━━━━━ WORKING DATA ━━━━━

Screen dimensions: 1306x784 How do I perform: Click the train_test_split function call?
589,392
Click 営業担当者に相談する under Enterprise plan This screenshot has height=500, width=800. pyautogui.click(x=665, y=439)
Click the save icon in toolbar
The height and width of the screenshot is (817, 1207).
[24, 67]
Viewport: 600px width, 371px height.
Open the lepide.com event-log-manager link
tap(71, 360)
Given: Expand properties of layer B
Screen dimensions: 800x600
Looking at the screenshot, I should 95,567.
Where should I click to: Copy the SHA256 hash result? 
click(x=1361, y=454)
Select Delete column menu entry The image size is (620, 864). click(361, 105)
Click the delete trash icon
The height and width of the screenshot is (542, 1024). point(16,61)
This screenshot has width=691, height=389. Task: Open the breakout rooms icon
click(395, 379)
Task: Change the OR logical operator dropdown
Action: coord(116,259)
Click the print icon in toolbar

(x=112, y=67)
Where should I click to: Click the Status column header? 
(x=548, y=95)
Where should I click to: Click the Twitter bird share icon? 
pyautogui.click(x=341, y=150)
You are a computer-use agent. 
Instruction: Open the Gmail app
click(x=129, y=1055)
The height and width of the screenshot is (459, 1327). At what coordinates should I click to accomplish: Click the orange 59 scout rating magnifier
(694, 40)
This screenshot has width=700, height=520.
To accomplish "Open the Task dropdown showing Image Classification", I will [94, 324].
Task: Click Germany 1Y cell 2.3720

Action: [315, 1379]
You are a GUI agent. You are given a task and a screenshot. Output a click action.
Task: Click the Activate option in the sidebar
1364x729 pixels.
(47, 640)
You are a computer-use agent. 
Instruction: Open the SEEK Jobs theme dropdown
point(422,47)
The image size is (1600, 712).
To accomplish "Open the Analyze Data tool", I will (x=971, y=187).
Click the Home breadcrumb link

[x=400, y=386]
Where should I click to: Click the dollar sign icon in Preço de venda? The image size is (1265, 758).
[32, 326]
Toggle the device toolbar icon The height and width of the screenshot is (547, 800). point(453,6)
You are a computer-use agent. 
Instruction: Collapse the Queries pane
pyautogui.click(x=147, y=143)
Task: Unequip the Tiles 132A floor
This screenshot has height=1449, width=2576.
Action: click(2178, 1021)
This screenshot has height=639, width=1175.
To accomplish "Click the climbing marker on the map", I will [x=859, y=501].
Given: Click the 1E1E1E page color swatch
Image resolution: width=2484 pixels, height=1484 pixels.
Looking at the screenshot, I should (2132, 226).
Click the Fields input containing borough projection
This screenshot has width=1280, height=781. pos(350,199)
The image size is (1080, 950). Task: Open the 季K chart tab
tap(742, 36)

━━━━━

WORK TO BE COMPLETED :: Reproduce the items verbatim from the line containing "This screenshot has width=691, height=389." through the line containing "click(x=129, y=1055)", and nothing beyond them.

EXPECTED OUTPUT ::
This screenshot has width=691, height=389. Task: Open the breakout rooms icon
click(395, 379)
Task: Change the OR logical operator dropdown
Action: coord(116,259)
Click the print icon in toolbar

(x=112, y=67)
Where should I click to: Click the Status column header? 
(x=548, y=95)
Where should I click to: Click the Twitter bird share icon? 
pyautogui.click(x=341, y=150)
You are a computer-use agent. 
Instruction: Open the Gmail app
click(x=129, y=1055)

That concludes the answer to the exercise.